◆ DIRECTIONS:
**a.** In the page about burials on UB's South Campus, condense the paragraph that begins "In 2012, UB sought" into a short bulleted list that keeps its main facts.
**b.** Continue the page about burials on UB's South Campus, starting after its final sentence.

◆ ARTICLE:
Updated November 29, 2018
Excavations and construction on UB South Campus have periodically uncovered skeletal remains and remnants of wooden coffins. Historians believe that these were the result of burials of residents of the Erie County Poor House, which operated on the site of UB’s South Campus from 1851-1913.
In 2012, UB sought and obtained a court order that gave the university authority to exhume remains uncovered during construction projects. The order also granted UB the authority to analyze the exhumations in accordance with prevailing practices and ethical treatment of the remains for research and historical purposes. Under this order, UB has the legal authority to store and reinter the remains in a cemetery.
Exhumation and storage of remains was overseen by faculty from UB’s Department of Anthropology and was conducted in keeping with the standards of professional scientific inquiry and in accordance with the court order.
Remains had been discovered in a concentrated area on the western side of the South Campus centered on Michael Road. The remains mainly consist of skeletal fragments, bits of burial clothing and wood from coffins.
UB’s researchers estimate that at least 3,000 individuals were buried at the site.
On Oct 11, 2017, the university reinterred the remains of 372 individuals at Assumption Cemetery in Grand Island after a non-denominational reinterment ceremony and committal service.
On Monday, Nov. 26, at 3 p.m., the university held a dedication ceremony at the site of a new memorial garden to honor those who died in the care of the former Erie County Poorhouse and were buried on land that is today part of UB’s South Campus.
Since the remains were discovered in 2008 and 2012, a research team from the UB Department of Anthropology had conducted extensive research to tell the story of these individuals and create a picture of what life was like for them in Buffalo during a period in the two previous centuries. The Department of Anthropology also sought to locate the boundaries of the cemetery to determine the identity and number of individuals who were buried there through archival and anthropological research.

◆ MATERIAL:

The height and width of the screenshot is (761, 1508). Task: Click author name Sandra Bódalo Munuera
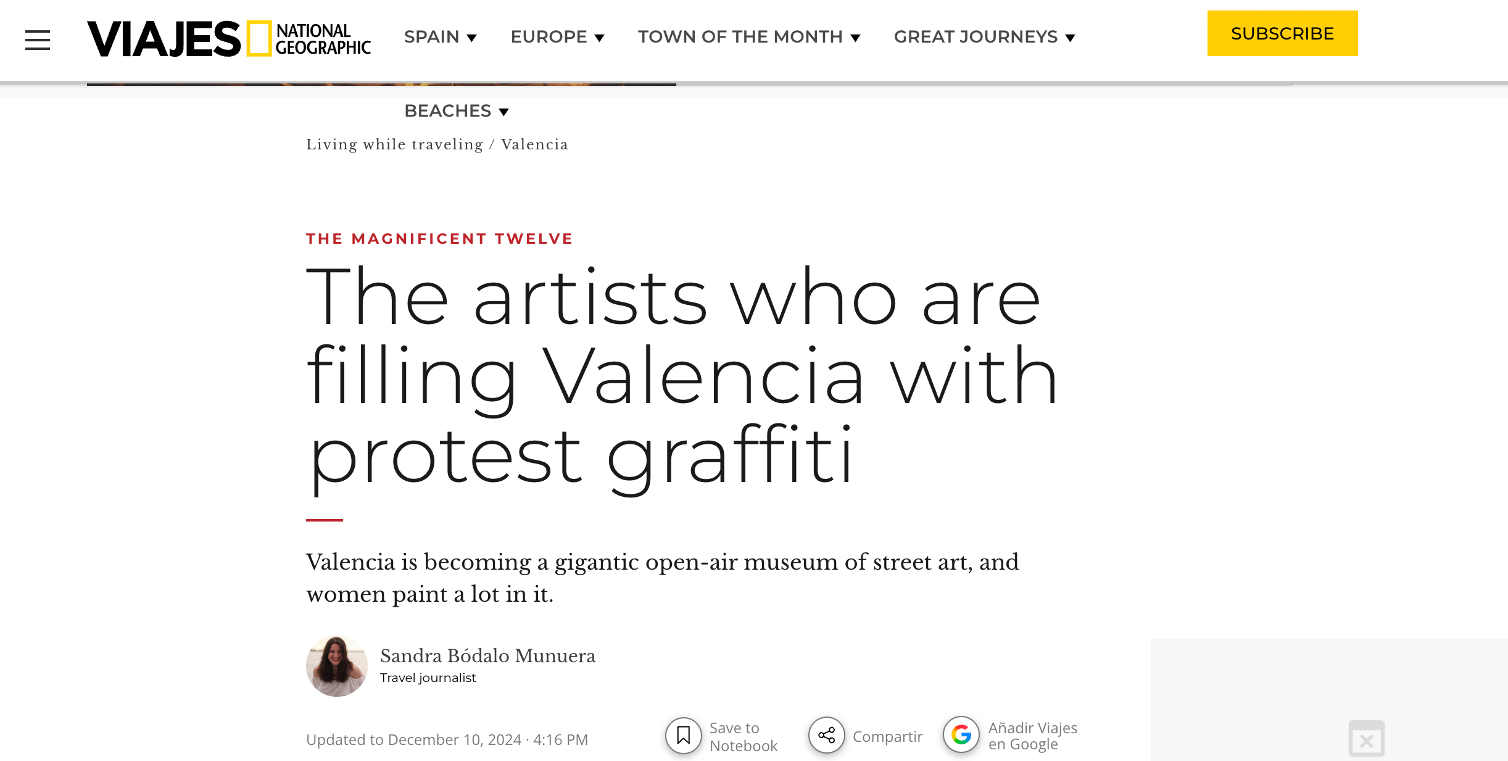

◆ SET OF ANSWERS:
**a.**
- In 2012, UB obtained a court order authorizing it to exhume remains uncovered during construction projects.
- The order lets UB analyze the exhumations for research and historical purposes, following prevailing practices and ethical treatment of the remains.
- Under the order, UB may legally store the remains and reinter them in a cemetery.

**b.**
It’s important to note that specific identities were not able to be denoted, but that scientific analysis and documentary research have yielded descriptions of gender, age and ethnic origin.
This analysis, conducted by physical anthropologists under the leadership of Distinguished Teaching Professor Joyce Sirianni, provided important insight on the health and morbidity of a specific population: Western New Yorkers living in poverty in the 19th and early 20 centuries.
The project had given UB students the opportunity to conduct meaningful research that adds significant information to the historical knowledge we have about our local community.
Under the leadership of UB archaeologist Douglas Perrelli and UB physical anthropologist Joyce Sirianni the findings of this research has been presented at research conferences nationwide and is available to the general public.
UB’s archaeological fieldwork ended in September 2012, with no further discoveries of human skeletal remains associated with the current construction project since that time.
The University at Buffalo held a non-denominational reinterment ceremony and committal service on Wednesday, Oct. 11, at 11 a.m. at the UB Newman Center, 495 Skinnersville Rd., Amherst.
The ceremony and service, officiated by Rev. Msgr. J. Patrick Keleher, Director and Campus Minister for the Newman Center and SUNY Distinguished Teaching Professor Joyce E. Sirianni, Pastor of Faith United Presbyterian Church, commemorated the lives of 372 people buried between the mid-19 and early-20 centuries on the grounds of the former Erie County Poorhouse cemetery, near the edge of what today is the university’s South Campus.
University remarks were given by Laura E. Hubbard, vice president for finance and administration.
A funeral precession left the Newman Center at the conclusion of the ceremony and proceeded directly to a committal service at 1 p.m. at Assumption Cemetery in Grand Island.
The October 11th events at the Newman Center and on the grounds of Assumption represent the culmination of approximately nine years of devoted work at the confluence of dedicated science and compassionate humanity by UB researchers and several community partners that began after construction crews discovered the first of the poorhouse’s 372 gravesites, uncovered during a Bailey Avenue lighting project in 2008 and again in 2012.
Their meticulous and respectful efforts restores the dignity and individuality of the deceased that had been previously lost amidst a forgotten history and allows for the remains to now be moved to a permanent resting place on hallowed ground.
Any remains uncovered during future South Campus construction projects will be reinterred at Assumption Cemetery in Grand Island; all remains will be treated properly and respectfully, and will be memorialized for posterity. A monument marks the reinterred location for the deceased with the following inscription:
In respectful memory of the men, women and children of the Erie County Poorhouse 1851-1913. A temporary shelter for some, a much needed home for others. The remains of the deceased in the former poorhouse cemetery were moved to this site from the grounds of what is now the University at Buffalo South Campus. May this permanent resting place bring the peace they sought in life.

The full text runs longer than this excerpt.